Il est certes rare qu’un film tunisien nous ait mis, dans l’oreille et dans les méninges, un pareil texte. Mais quand on aura dit tout le bien fou de ce monologue, on n’aura pas encore tout dit de l’angoissante façon qu’a l’espace, dans No Man’s Love, d’être d’une cruauté calme et attentive. Que voit-on ? Nous sommes balancés entre la masse d’une mer menaçante et l’étendue d’un désert de craie. Il est vrai que, de Simon du désert de Luis Buñuel à La Cicatrice intérieure de Philippe Garrel, le cinéma balance entre ces deux points de vue pour filmer la fragilité de l’homme. Avec Nidhal Chatta, tout se passe comme s’il taillait son film dans la profondeur de toutes les mers du monde, sur l’étendue de tous les déserts du monde. Éloquentes, les scènes sous-marines savent l’être sans jacasser. Signe d’un deuil impossible, le poids traumatique du réel empreint, dans No Man’s Love, les plans tournés sous l’eau lorsque Hakim croise le visage de sa sœur décédée. Mais au besoin, la caméra sait aussi s’écarter du réel pour signifier davantage.

S’autoriser de la fiction, revient alors à fendre l’horizon en deux. Et l’horizon, c’est un certain bleu chauffé à blanc. C’est à ce bleu-là que Nidhal Chatta passe son film, réverbéré dans le désert. Car il y a, dans No Man’s Love, ce qu’il faut d’intelligence pour secouer les cocotteries de la mise en scène.
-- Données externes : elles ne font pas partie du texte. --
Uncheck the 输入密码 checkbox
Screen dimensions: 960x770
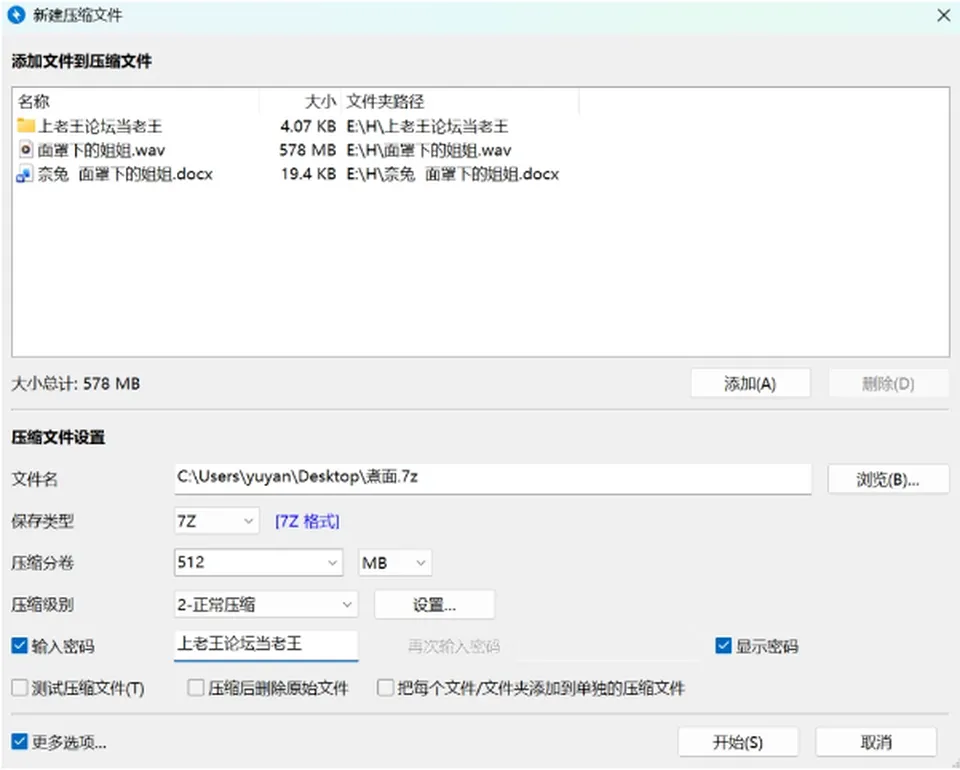[x=20, y=646]
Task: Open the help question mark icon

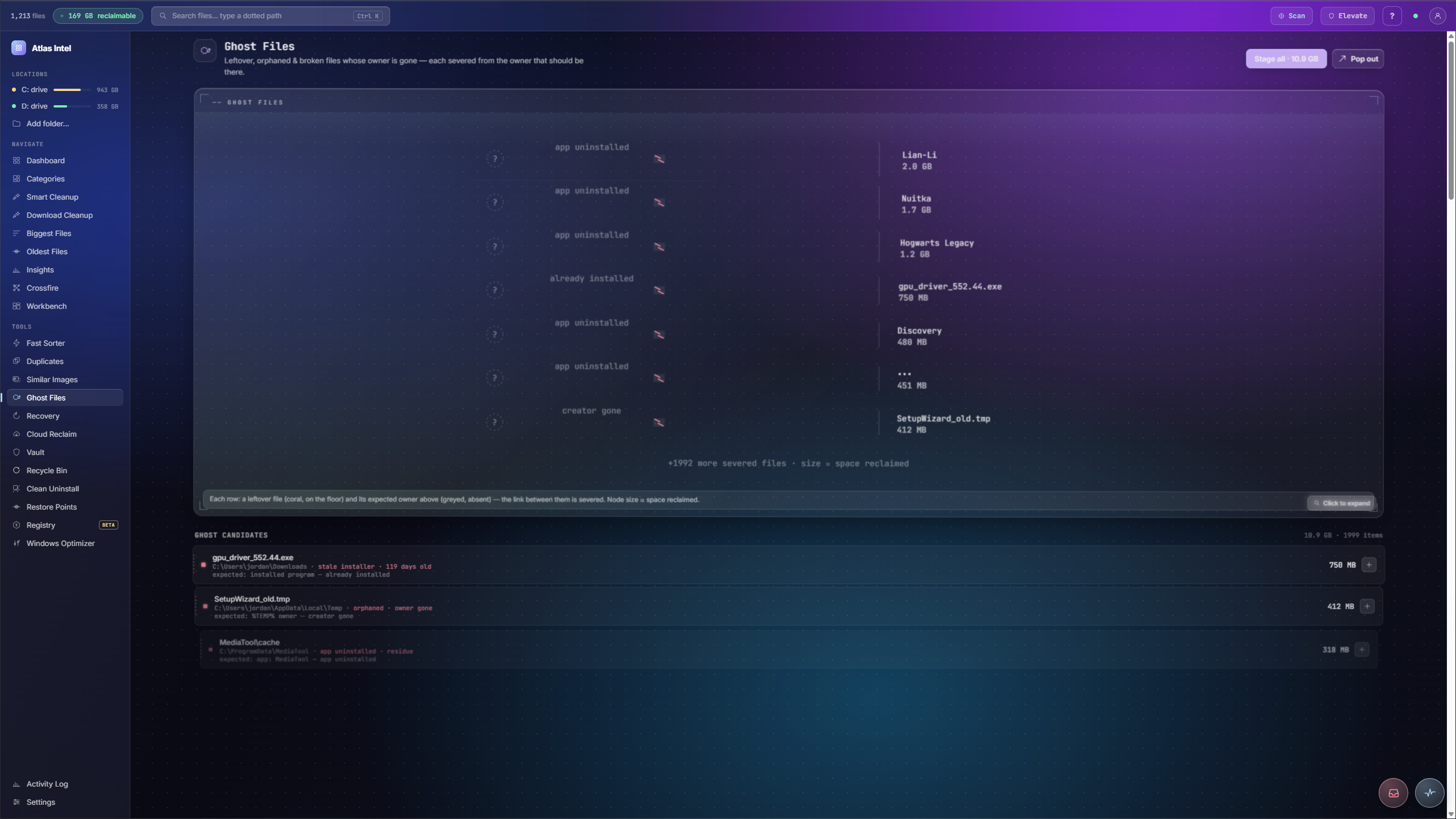Action: [1392, 16]
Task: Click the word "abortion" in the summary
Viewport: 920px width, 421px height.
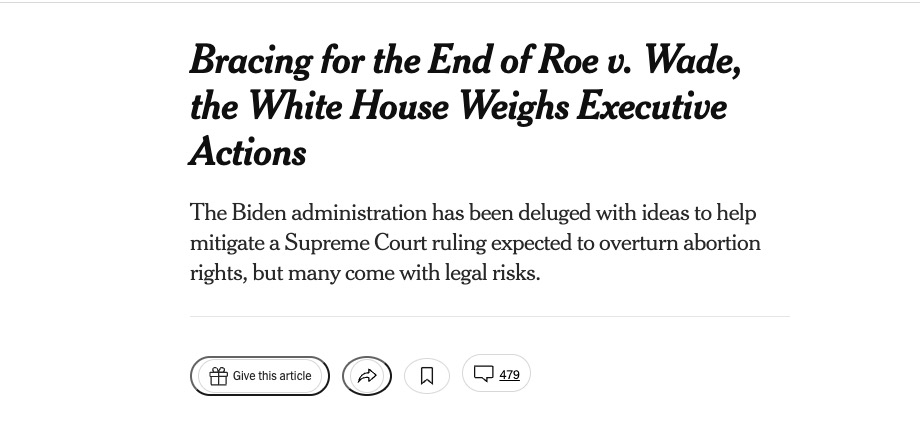Action: click(722, 243)
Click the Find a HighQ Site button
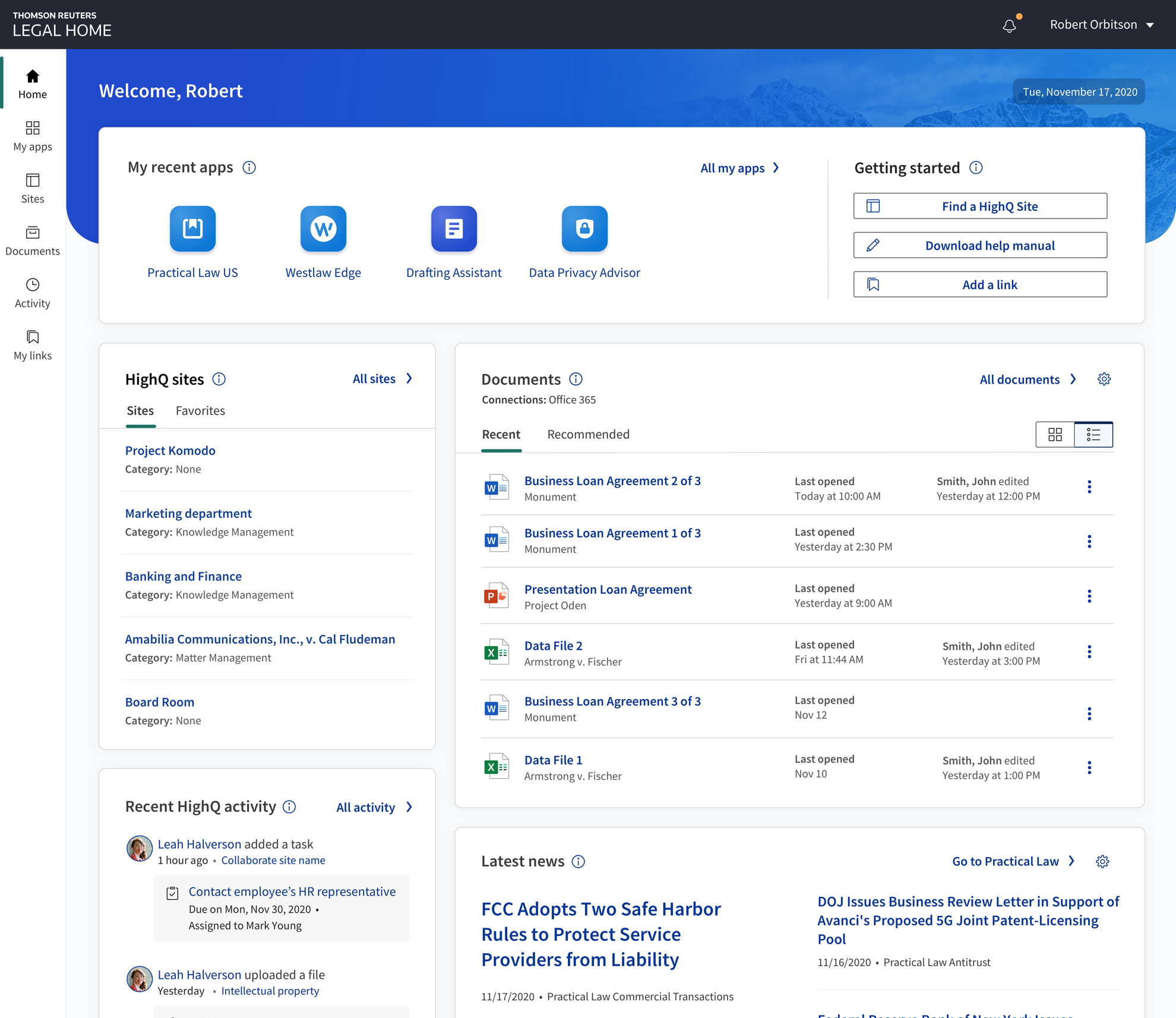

Mais il y a surtout, sifflant comme une mèche de fouet, une liberté qui éclaire le tissu du film de sa lumière contrastée. Car la liberté, on ne la respire pas seulement dans le refus de la démonstration. Entre la belle allusion au décor de Bagdad Café de Percy Adlon, avec le bus installé quelque part dans nulle part, et le clin d’œil aux cyclistes d’Orphée de Jean Cocteau, avec Issa traversant le désert sur sa moto rouillée, l’humour aussi vient alléger le réel de son poids. C’est le bicarbonate du désespoir.

On dira que Nidhal Chatta, du moins dans No Man’s Land, a le cinéma plus dans la tête que dans le cœur ou dans le sang. En un resserrement progressif sur les corps, sa caméra se recommande dans No Man’s Love par sa discrétion. Entre cailloux et sable, mort passée et mort à venir, elle ne cesse de rendre l’espace tributaire du temps : ce qui est une belle définition de la quête initiatique, qui rattrape les personnages jusque dans les fièvres et les pulsions qui rôdent. Libre, la caméra sait surtout décoller un visage en proie à des pensées secrètes, balayer des tableaux vivants mais mobiles avec une solennité hiératique. En témoigne ce magnifique plan qui, sur fond de monologue intérieur, laisse l’une des plus belles scènes d’amour du cinéma tunisien s’organiser à l’intérieur du cadre, le temps d’un travelling accueillant en plongée tout le vide du désert. La beauté de No Man’s Love, Nidhal Chatta l’a peut-être ainsi assise sur nos genoux.

Il arrive, dans les meilleurs moments de No Man’s Land, qu’on pense au Grand bleu de Luc Besson. Mais peu importe au fond ; les similitudes avec ces films ne sont du reste qu’épidermiques. Peu importe aussi que ce road-movie, qui fuit si bien en avant, ait une fin qui n’en est pas véritablement une. Car si le film nous prive de la joie d’élucider, il confie sa morale à l’intelligence du spectateur. Le temps d’une projection, le regard se réfléchit. Seules demeurent les questions, toujours les mêmes. Mieux vaut laisser à ces questions le soin d’entretenir la fraîcheur de No Man’s Love. Il s’y dit, sur l’amour, le pouvoir, la mort et la liberté résistante, des vérités qu’il faut crayonner d’une pierre blanche. Cette rumination intime, le temps d’une traversée du désert, c’est peut-être cela le plaisir de cinéma que nous offre Nidhal Chatta, seize ans après la première projection de son film. Car le plaisir de renaître debout sous l’eau de la fiction, seuls l’obtiennent des films qui savent enfoncer les portes condamnées.